By Simon Heffer
No one who has studied the history of Britain’s so-called special relationship with America will be surprised that the Obama administration is nervous about the idea that we might leave the European Union.Yet, it was outrageous for a White House official to warn this week that our membership of the EU was ‘in the American interest’ and that pulling out would be a mistake.
State Department official Philip Gordon may hold a post that is the equivalent to a junior under-secretary in our Foreign Office, but he is the authentic voice of the Obama administration. His unwelcome interference in this country’s internal affairs comes at a most sensitive time, considering that David Cameron is soon due to make a major speech on the subject — and is expected to say whether we are to be offered the in/out referendum that the majority of voters want.
Ironically, those on the Left who normally revile America — for its interventions in Iraq and Afghanistan, support of Israel and alleged mistreatment of prisoners at Guantanamo Bay — are happy to use the U.S. official’s remarks as a stick with which to beat Mr Cameron.
For their part, it is easy to understand why the Americans are so worried about Britain’s relationship with the EU. They find it hard to comprehend that Europe is not a single political entity (like the United States of America itself) rather than a collection of independent countries.
Even if the Americans grasp the cultural, linguistic and historical differences that separate rather than unite Europe, what business is it of theirs?

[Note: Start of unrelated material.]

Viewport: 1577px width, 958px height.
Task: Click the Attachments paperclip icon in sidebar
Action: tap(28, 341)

Ever since the end of World War I, when President Woodrow Wilson attended the peace conference at Versailles in 1919, American foreign policy has been consistent. It has wanted to reduce European power and fill the vacuum with its own. As a result, it has always cultivated officials to interfere in European affairs. The meddlesome Mr Gordon is just the latest.

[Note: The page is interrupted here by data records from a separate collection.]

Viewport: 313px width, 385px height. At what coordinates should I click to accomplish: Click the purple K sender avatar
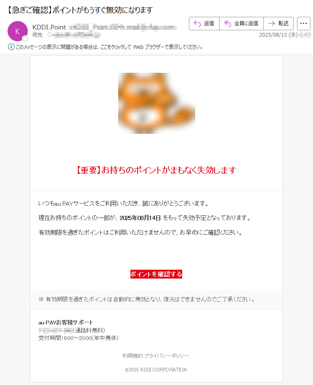(17, 31)
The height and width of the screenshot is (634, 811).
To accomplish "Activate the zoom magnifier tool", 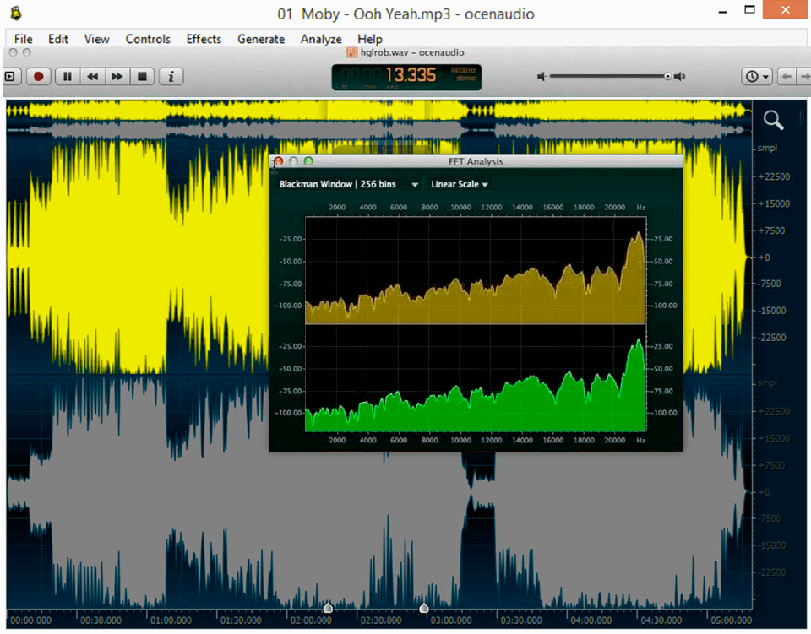I will 772,120.
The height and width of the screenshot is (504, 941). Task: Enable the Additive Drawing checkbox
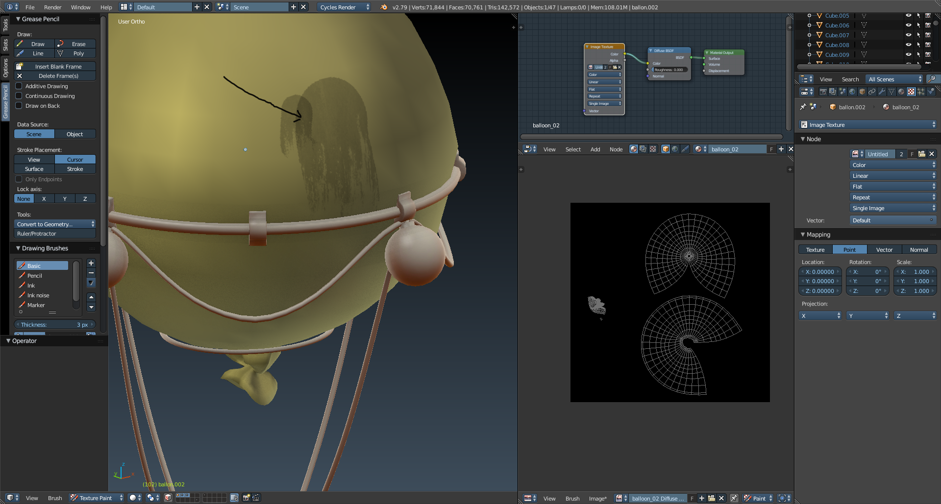(19, 86)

America is well-versed at patronising and bullying Third World countries, but the consequences of behaving in a similar way towards Britain — a country where a substantial, and growing, number of people are fed up with membership of the EU — are very different.
Outrageous: The arrogance and insensitivity of White House panjandrum Philip Gordon beggar belief
It is common to hear American politicians boast how every decision they take is in the American national interest. It should not surprise them, therefore, that British politicians, too, are keen to act in their own country’s national interest.
The present discontent among many Britons about Europe is not, as is so often caricatured, a question of our ‘sleepwalking towards the exit’. In fact, we are wide awake. After 40 years of a European project that has meant the loss of sovereignty, and economic turmoil, many of us have decided enough is enough. If we choose to leave — and I for one hope we do — it will not be on a whim, but after a long period of rational reflection and deep consideration.
A key factor is likely to be the inevitability of Europe becoming more of a superstate as the only way to save the troubled single currency. This will remove what remains of individual nations’ control of their own economic fate. Unless we wish to join the single currency, the alternative is to make sure we remain outside the main body of the EU. But even this semi-detached position would still mean Britain was subject to its increasingly anti-democratic policies.
The best course for the British national interest would be to get out altogether. But I fear that the Americans do not understand the sense of these arguments. Even if they grasp the cultural, linguistic and historical differences that separate rather than unite Europe, what business is it of theirs?
The arrogance and insensitivity of White House panjandrum Philip Gordon beggar belief. It is almost as if he, and others in the Obama administration, regard Britain as a colony which must defer to the demands of the imperial power. However, we are not the Puerto Rico of the North Atlantic.
And America should get its own house in order before lecturing the rest of us.
For Washington’s foreign policy disasters in the past decade have made America almost universally loathed and somewhat reduced its credibility in matters of international diplomacy. Its economy is limping and threatens to get worse because of Obama’s chronic inability to stop spending money his country doesn’t have. Also, America is a society riddled with inequalities far worse than any seen in Europe, and with communities deeply divided by race as well as by income. And, as we saw in the tragedy at Sandy Hook just before Christmas, when a deranged gunman murdered 20 children and some of their teachers, it is a nation with a vein of psychosis running very near its surface. The example it sets to the world is not enviable.
As for Mr Gordon’s specific comments about the possibility of Britain holding a referendum on our future membership of the EU, he reveals America’s own myopia. He said: ‘Referendums have often turned countries inwards.’
Such a remark is pretty rich coming from an American whose country is one of the most parochial societies in the world. What’s good for the U.S. should be good for Britain. Mr Gordon and his Washington buddies must accept that we, too, should be able to decide what our national interest is — whether America likes it or not.